**** TEXTO PROPORCIONADO ****

Ya no puedo camuflarme, ya no puedo mantener el pecho sellado para que no quede a la vista la verdad que ha estado ahogándome todo este tiempo. Ahora estoy tan expuesto que me siento desnudo en plena calle, como si cualquiera pudiera juzgarme a la primera de cambio. Justo cuando he logrado quitarme las escamas, alejarme del suelo, comenzar a caminar sobre mis dos piernas.

Me he acostumbrado al dolor, a las heridas, a sangrar sin que nadie lo vea.

Me he acostumbrado a sonreír, asentir y fingir que todo va bien, que nada pasa, que puedo controlarlo todo.

Afuera ladran los perros y el sol aguanta un rato más que ayer, y la pólvora me inunda las fosas nasales. Ahora siento esta tristeza removiéndolo todo por dentro y no lo acabo de entender, ni siquiera ahora que marzo asoma por la ventana y el paso de los meses comienza a darme vértigo y a provocarme náuseas.

Has visto que estoy cerrando la puerta y ni siquiera te has levantado para impedir que me vaya para siempre.

He estado con los brazos abiertos siempre para evitarte la caída, atento a los posibles daños, a los efectos colaterales de esta historia, siempre tan alerta que estoy agotado y me duele la cabeza de pensar en decisiones, opciones y resultados.

He estado tan al pie del cañón que ahora me deshago contra el suelo, como aquel cubito de hielo que rozó tus labios.

¿Dónde estás tú cuando más te necesito?

Hoy que flaquea la esperanza.

¿Dónde?

Hoy que no me quedan fuerzas para esperar.

¿Dónde?

Hoy que quiero escuchar tu voz, tocar tu pelo y dormir tranquilo.

Y siempre querré más de ti, del postre, del mundo.

[No me arrepiento.

Ni de ti, ni de mí, ni de nosotros.]

 

 

Alma.

Debe existir algo más en la vida que moléculas, física teórica y neurotransmisores que expliquen todo el mundo que nos rodea y nuestros comportamientos como seres vivos, algo más allá, menos lógico, menos tangible que justifique por qué actuamos de determinada manera.

Debe existir un ente invisible que no se puede buscar ni en resonancias magnéticas ni en análisis de sangre, eso que algunos llaman alma pero sin que tengamos que darle ningún componente religioso o místico. Debe ser esa parte de nosotros mismos que nos permite analizar nuestros actos, decidir si actúamos de una u otra forma. Ese centro en el que se conjugan todos los sentidos y nos hacen vibrar, esa pequeña cueva en la que se acumulan las sensaciones, los sentimientos y nos proporciona el lujo de saber apreciar las letras, las notas de una canción, o la luz exacta del amanecer entre las ramas de los árboles. Eso que nos hace abrir la puerta de nuestro pecho a algunos desconocidos para que se acurruquen sin miedo contra nosotros, que nos concede el privilegio de ponernos a temblar al sentir una caricia, que nos saca una lágrima efímera al ver por primera ver la cúpula de Brunelleschi, que nos ata un nudo en el estómago al leer sobre los crímenes de guerra.

**** ENTRADAS MOSTRADAS ****

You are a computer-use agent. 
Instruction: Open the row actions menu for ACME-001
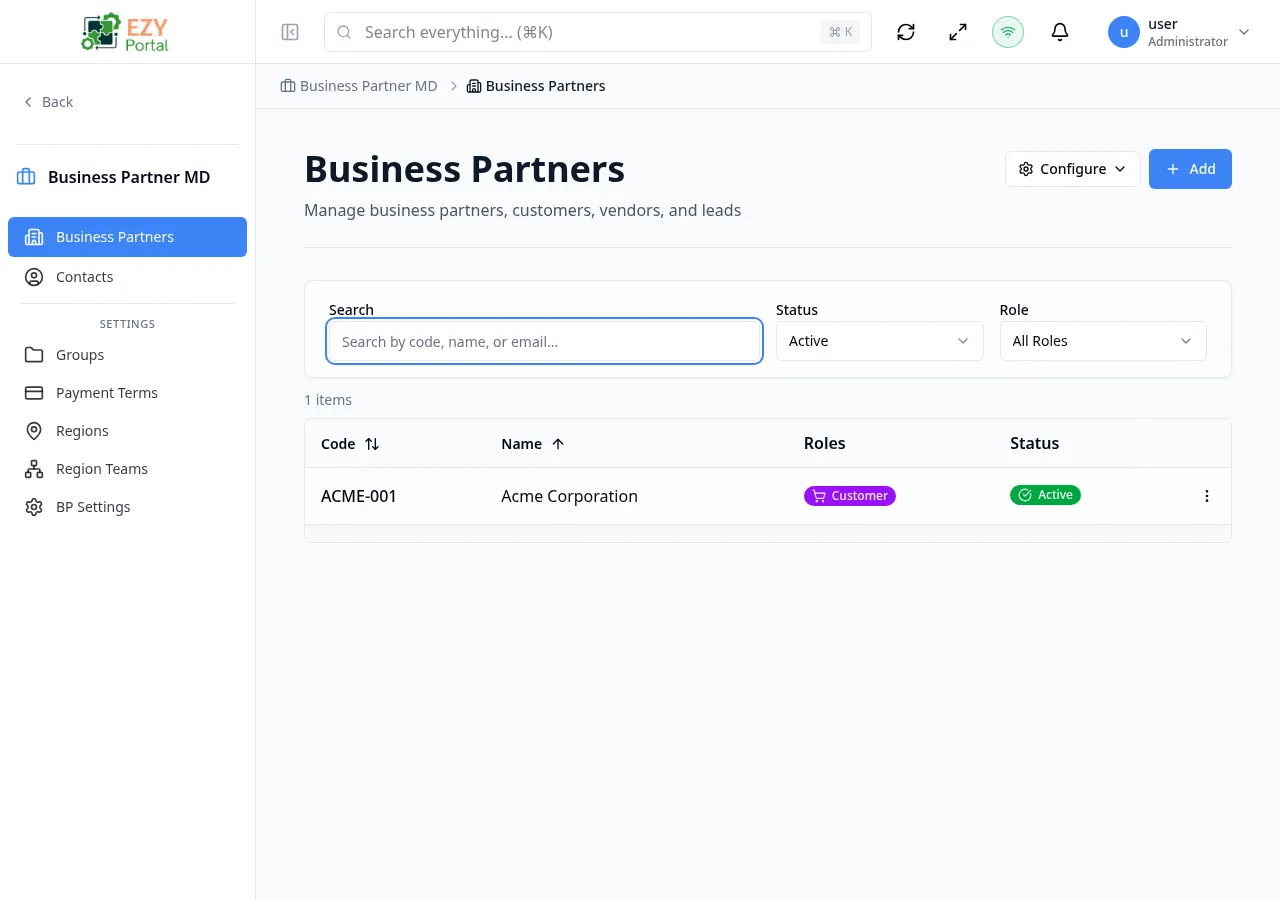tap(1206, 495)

****
**** ENTRADAS MOSTRADAS ****

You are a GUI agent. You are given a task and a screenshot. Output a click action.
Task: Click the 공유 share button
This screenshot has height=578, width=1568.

****
**** ENTRADAS MOSTRADAS ****

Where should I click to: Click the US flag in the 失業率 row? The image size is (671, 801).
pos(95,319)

****

• _INSTRUCCIONES DE TRABAJO_:
Responde estas preguntas sobre el texto proporcionado:
1. ¿Qué mes asoma por la ventana?
2. ¿Con qué se compara quien habla cuando dice que ahora se deshace contra el suelo?
3. ¿Qué cosa, vista por primera vez, nos saca una lágrima efímera?

• _RESPUESTA DEL EJERCICIO_:
1. Asoma marzo.
2. Se compara con aquel cubito de hielo que rozó tus labios.
3. Es la cúpula de Brunelleschi.